### Werkopdrachten
• a. Welk gemeenschappelijk ideaal hadden het Westen en Noorden van Nederland volgens de tekst over groepsidentiteit?
• b. Schrijf een vervolg op de tekst over groepsidentiteit, aansluitend op de laatste zin ervan.

### Te lezen fragment
# # # #

In mijn vorige blog stelde ik dat elke groep een groepsidentiteit nodig heeft om goed te functioneren, en dat we die groepsidentiteit vaak ontwikkelen door ons af te zetten tegenover andere groepen: Nederlanders tegenover Belgen of Duitsers, christenen tegenover andere denominaties, Joden of moslims, moslims tegenover christenen en Joden, atheïsten tegenover gelovigen, witte mensen tegenover zwarte mensen en v.v., mannen tegenover vrouwen, welgestelden tegenover minder bedeelden, arbeiders tegenover ‘kapitalisten’, het ‘volk’ tegenover de elite, enzovoort en zo verder.
Dit proces levert weliswaar een identiteit op, maar het bergt ook een aantal gevaren in zich, zoals we allemaal wel weten. Het wij-zij gevoel loopt erg gemakkelijk uit op vooroordeel, segregatie, discriminatie, racisme, extreem nationalisme, populisme of geweld. Zo doet de identiteit van een subgroep vaak afbreuk aan de identiteit van de grotere eenheid (bijvoorbeeld de natie) waarvan hij deel uitmaakt.
Tot zover heb ik niets nieuws verteld, hooguit op een rijtje gezet wat u allemaal wel weet. Maar nu rijst de vraag: kunnen we de groepsidentiteit niet aan iets anders ontlenen dan aan ingroup-outgroup-attitudes?
Een mogelijkheid die zich aandient is: het hebben van een gemeenschappelijke doelstelling of ideaal. Daarvan zijn voorbeelden. Het Westen en Noorden van Nederland hadden als gemeenschappelijk ideaal: de strijd tegen het water. En na de oorlog had de overgrote meerderheid van Nederland het ideaal van de wederopbouw voor een rechtvaardige, harmonieuze en welvarende samenleving. En Europa had een tijdlang het ideaal van vrede als bindende factor: nooit meer oorlog.

# # # #

### Gegevensitems

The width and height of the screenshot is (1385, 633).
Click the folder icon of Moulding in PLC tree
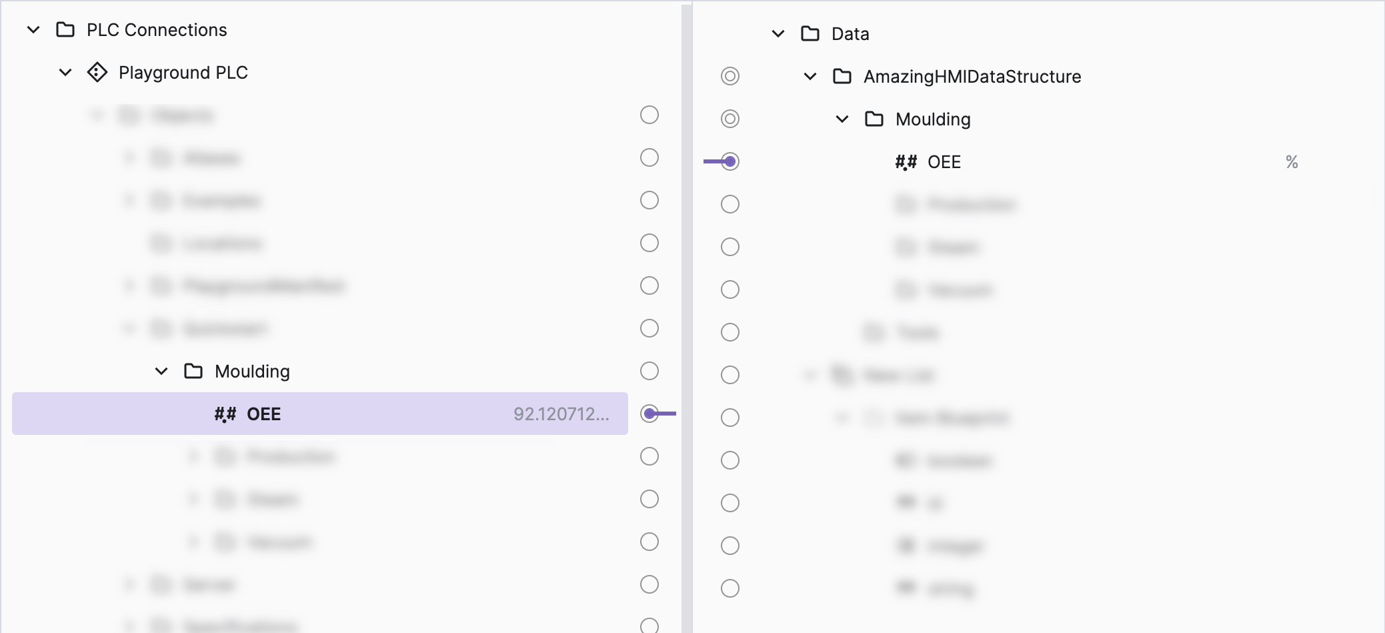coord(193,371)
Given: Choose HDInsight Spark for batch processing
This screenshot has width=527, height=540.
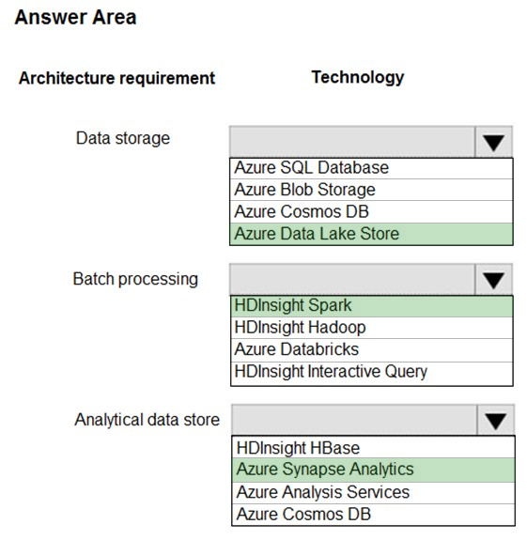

# # # #

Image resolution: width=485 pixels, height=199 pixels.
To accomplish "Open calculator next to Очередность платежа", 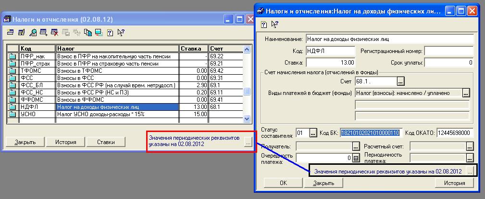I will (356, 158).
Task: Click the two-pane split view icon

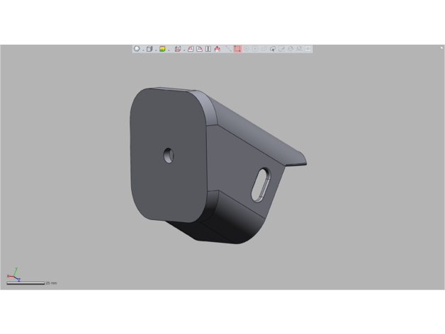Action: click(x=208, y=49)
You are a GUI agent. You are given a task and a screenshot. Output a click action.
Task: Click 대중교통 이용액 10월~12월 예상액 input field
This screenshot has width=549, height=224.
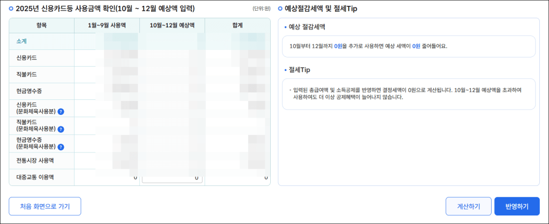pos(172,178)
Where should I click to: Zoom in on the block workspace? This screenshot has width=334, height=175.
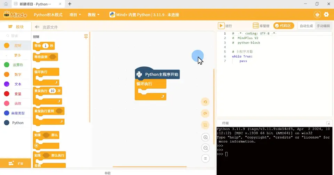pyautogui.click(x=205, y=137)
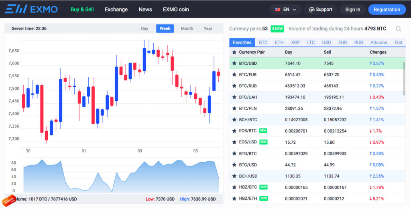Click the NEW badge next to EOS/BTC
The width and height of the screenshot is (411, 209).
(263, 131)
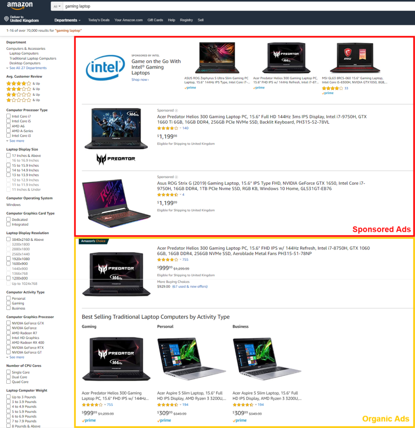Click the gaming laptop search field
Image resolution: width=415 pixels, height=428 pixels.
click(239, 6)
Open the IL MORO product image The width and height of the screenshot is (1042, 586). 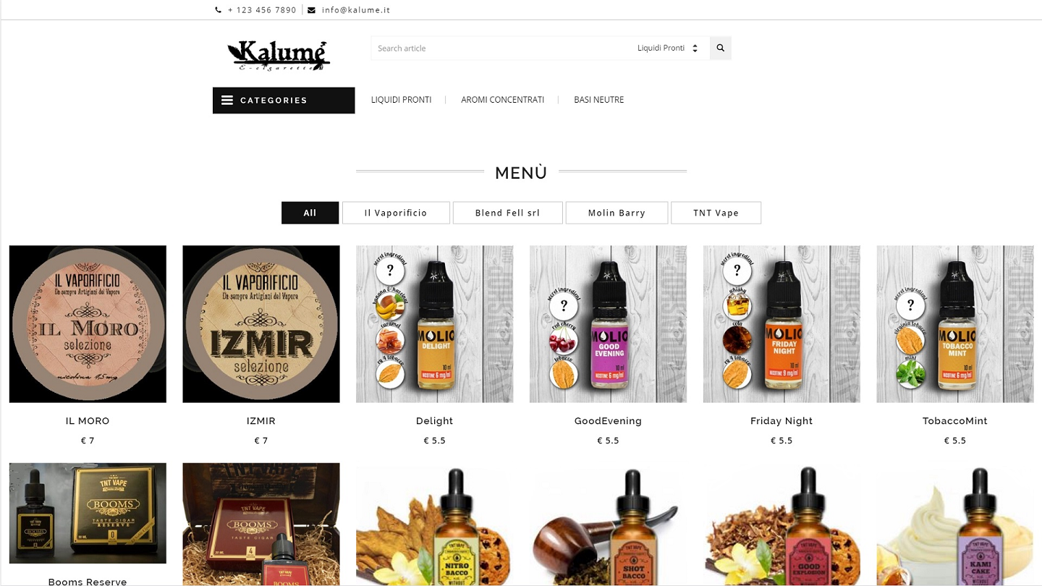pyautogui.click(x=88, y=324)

# # # #

### Antwoorden per item
• a. De strijd tegen het water.

• b.
Al die idealen/doelstellingen hadden als nadeel dat ze een negatieve connotatie hadden: geen overstromingen, geen fascisme, geen oorlog. En als die negatieve verschijnselen zich dan een tijdje inderdaad niet voordoen, wordt de ideaaldoelstelling sleets en verliest zijn bindende kracht.
Wat zou dan wel de bron kunnen zijn van een groepsidentiteit? Daarover wil ik graag in een volgende blog met u van gedachten wisselen. Wordt vervolgd.
Ieder van ons heeft, bewust of onbewust, behoefte aan het antwoord op de vraag: Wie ben ik (eigenlijk)? We kunnen deze vraag diepgaand onderzoeken, en komen dan uiteindelijk uit op ons (voorlopig) ultieme antwoord. Dat antwoord is niet voor iedereen hetzelfde, het duidt echter wel ons wezen, onze kern aan. En hoewel de woorden die we daarvoor gebruiken dus niet voor iedereen hetzelfde zijn, zijn we op dat niveau toch wezenlijk aan elkaar gelijk. Dat is de weg naar eenheidsbewustzijn.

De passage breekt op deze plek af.